## WRITTEN REQUEST A
Summarize the cabin weekend account in two sentences.
## WRITTEN REQUEST B
Carry on the cabin weekend account from its final sentence.

I got away from the city this weekend, away from the smog, cement, and city lights. With Shelby-girl in the passenger seat, I drove away from Nashville with the music up and windows down. As I left behind the familiar, my heart was full with the feeling that a weekend in the woods was just what I needed. I was imagining a cabin with a hot tub, sitting on a porch swing, walking through the trees, and maybe a good glass of wine. No schedule, e-mail access, or hair dryer needed. As we passed over the county line, I turned to Shelby and said, “This will be good for us, Shelbz.” She pulled her head back into the window, leaving the glass with a fresh trail of slobber (clearly, a sign of agreement). I was sure that a few days away from routine and responsibility would give me clarity. This would be a weekend of retreat really.
I wasn’t going alone. And this wasn’t my trip. My mom and her friend, Reuben, jokingly bid on the cabin during a silent auction at a St. Patrick’s Day charity event, expecting to be outbid. As the auction closed, we all giggled and planned on each of us bringing someone for the weekend. However, as we all admitted over brownies and milk in the hot tub Saturday night, none of us had anyone to invite. (Truth be told, I had invited someone and he wiggled his way out of it - the thought of which made me eat just a few more brownies than I had planned or could healthily digest).

## DATA EXTRACT
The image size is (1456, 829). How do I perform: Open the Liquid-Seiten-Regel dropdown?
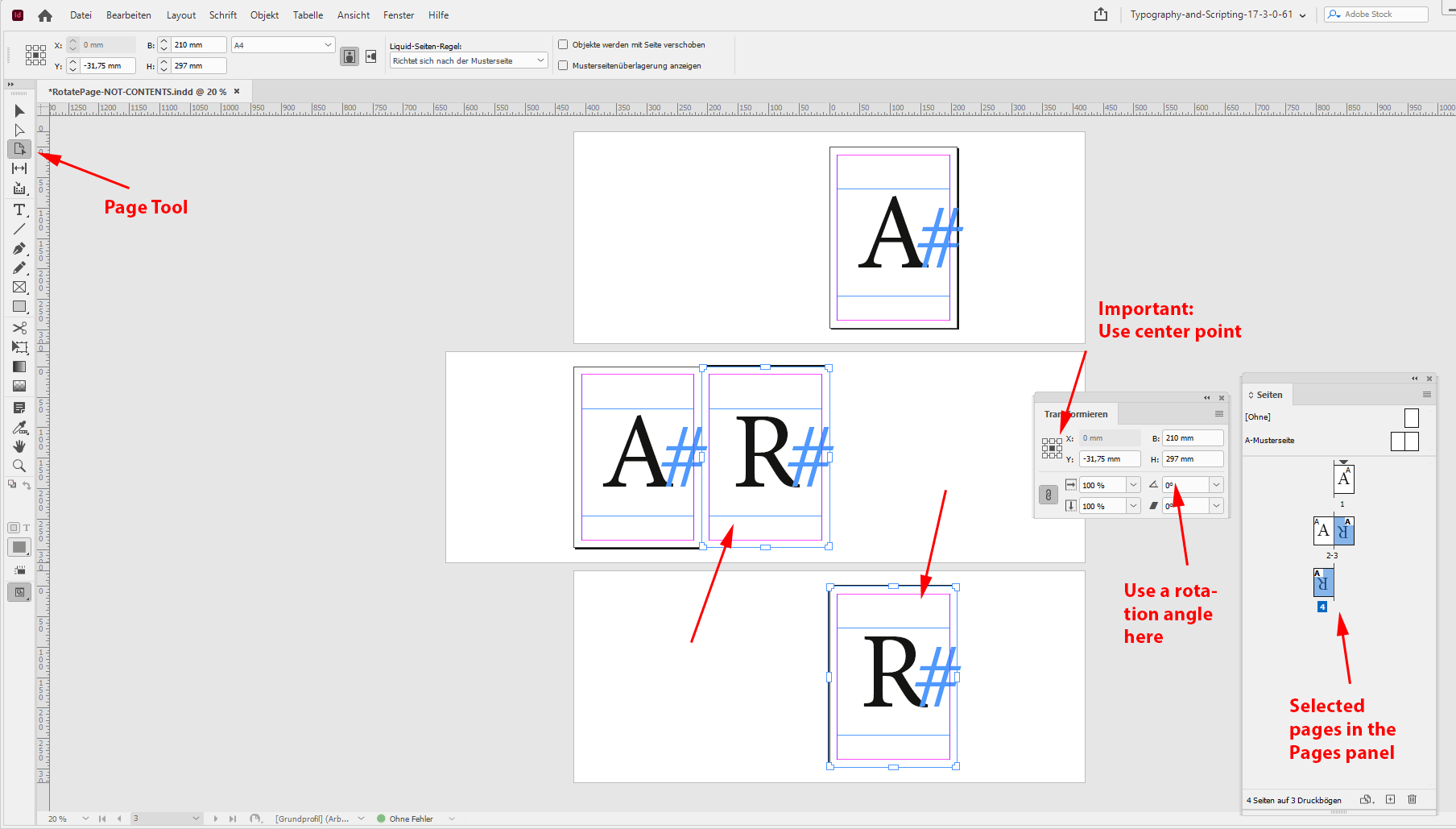coord(540,60)
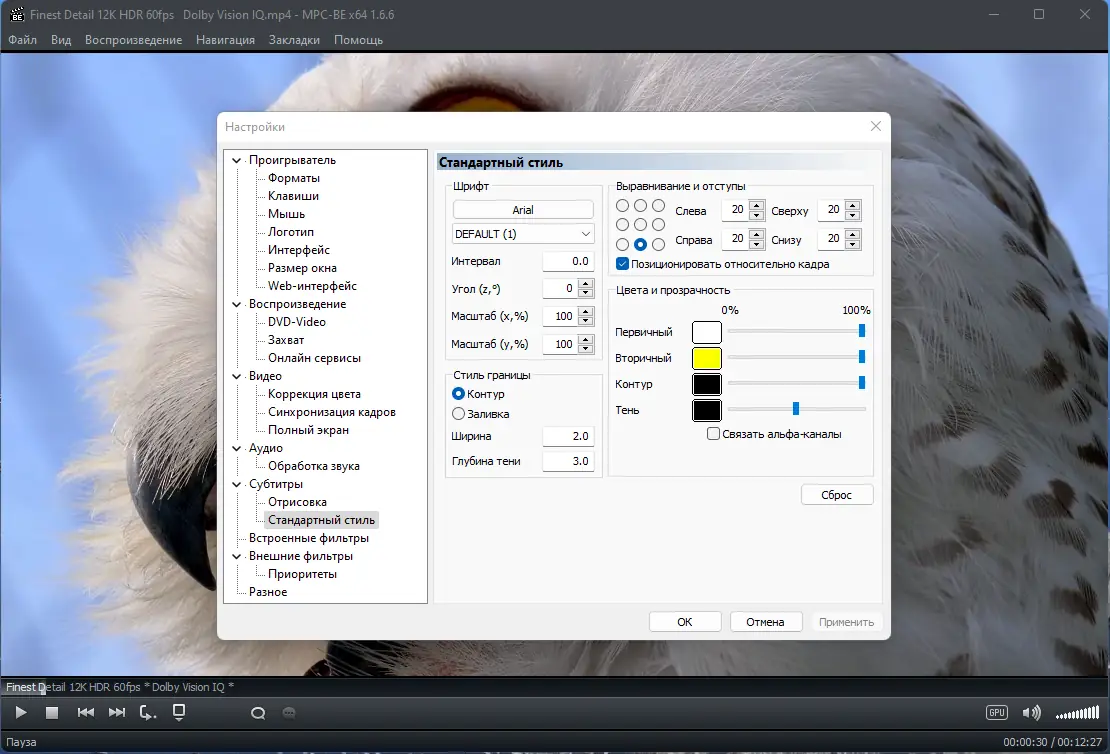Uncheck Позиционировать относительно кадра checkbox
Image resolution: width=1110 pixels, height=754 pixels.
click(x=622, y=264)
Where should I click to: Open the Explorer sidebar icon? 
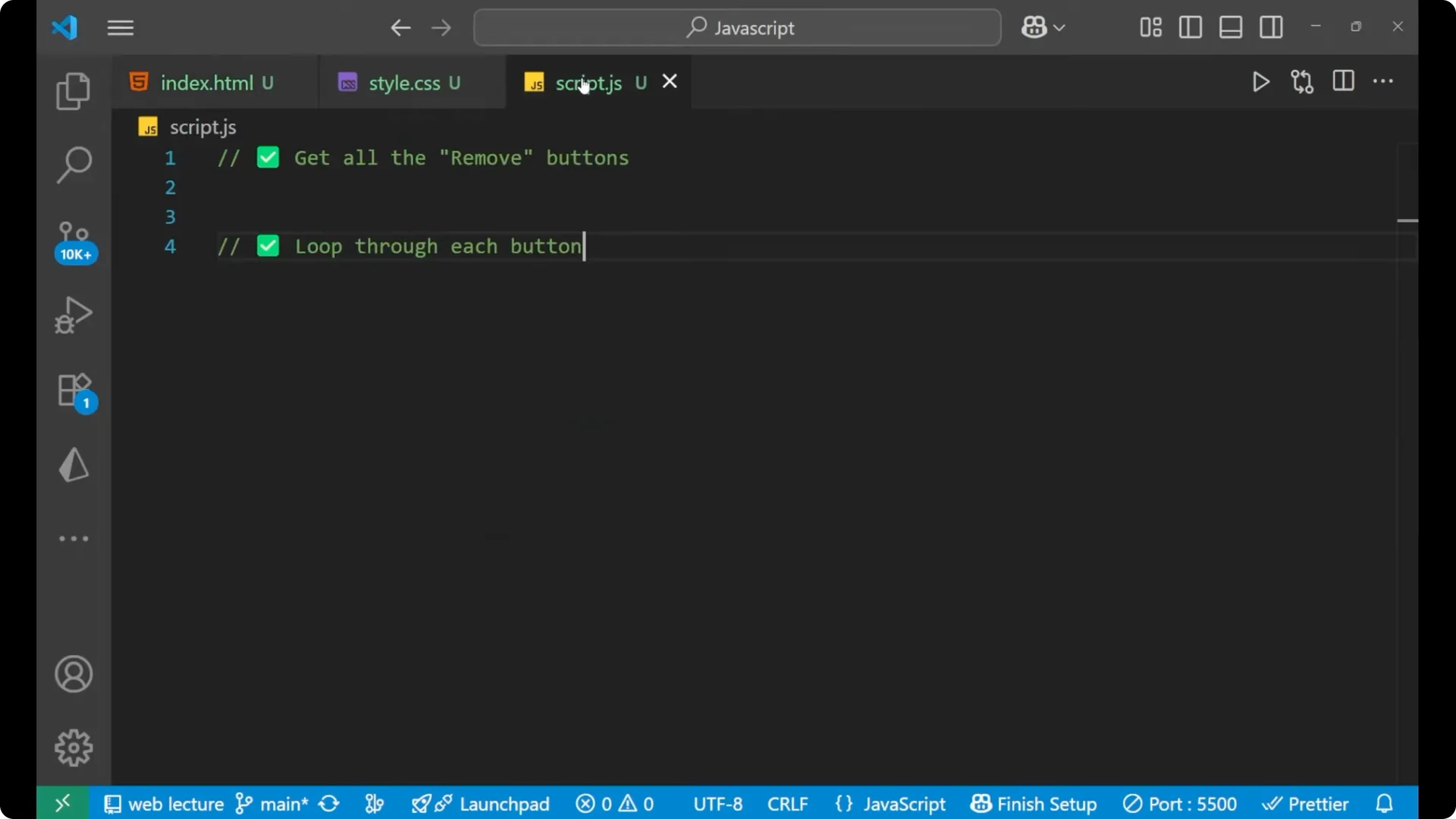(x=73, y=90)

## TASK OUTPUT A
The writer drives away from Nashville with Shelby for a weekend in the woods, sure that a few days away from routine and responsibility will bring clarity. The cabin came from a silent auction bid by the writer's mom and her friend Reuben, and although everyone planned to bring someone, none of them had anyone to invite.

## TASK OUTPUT B
The cabin is nicknamed the Tree House, appropriately as the house is built on a plateau surrounded by trees. Beautiful, but steep drop-offs coupled with a thriving population of s-q-u-i-r-r-e-l-s meant no walks without a leash after all. The four of us did go on one walk though, about a mile down hill toward the lake. Down, down, down – steep but easy, scenic, sunny, summery, and all very stupid. Afterall, what goes down, must come up (even in flip flops). Long (sweaty) story short – I remember sitting down half way up, my heart beating in my ears, with an inhaler in one hand and a fresh, hot bag of dog poop in the other. To climb back up to the Tree House, I called on muscles in my legs and ass that I didn’t know I had. Even Shelby laid down at some point, panting in protest of continuing the hike from hell. Needless to say, that was our first and only “nature walk.”
The first night there, we decided to sample the local cuisine. Our choices were limited. Option #1: “Grab a Hunk” pizza slices (yes, that was the actual name on the box) from a gas station that also served as a live music venue and deli. Option #2: A family-owned restaurant at the end of a boat dock, on the left just past the pontoon boats and live-cricket bait for sale. Clearly (or maybe not so much), we went for option #2. The restaurant was so noticeably slanted to one side that Reuben and I commented on it as we walked in (sideways). My mom claimed we were exaggerating until she set her glass down and it slid towards the end of the table. The fried pickles were great (as are most things fried and dipped in ranch), but I ended up sending my “fresh hand-patted” burger back. As I so eloquently found the words, “It tastes like the way wet dog smells.” The following day, we ventured out a little further, past Me-Maw’s Diner and several places that bragged of being “biker-friendly”, and were relieved to find a Pizza Hut for lunch. I think we all actually cheered as we pulled into the parking lot.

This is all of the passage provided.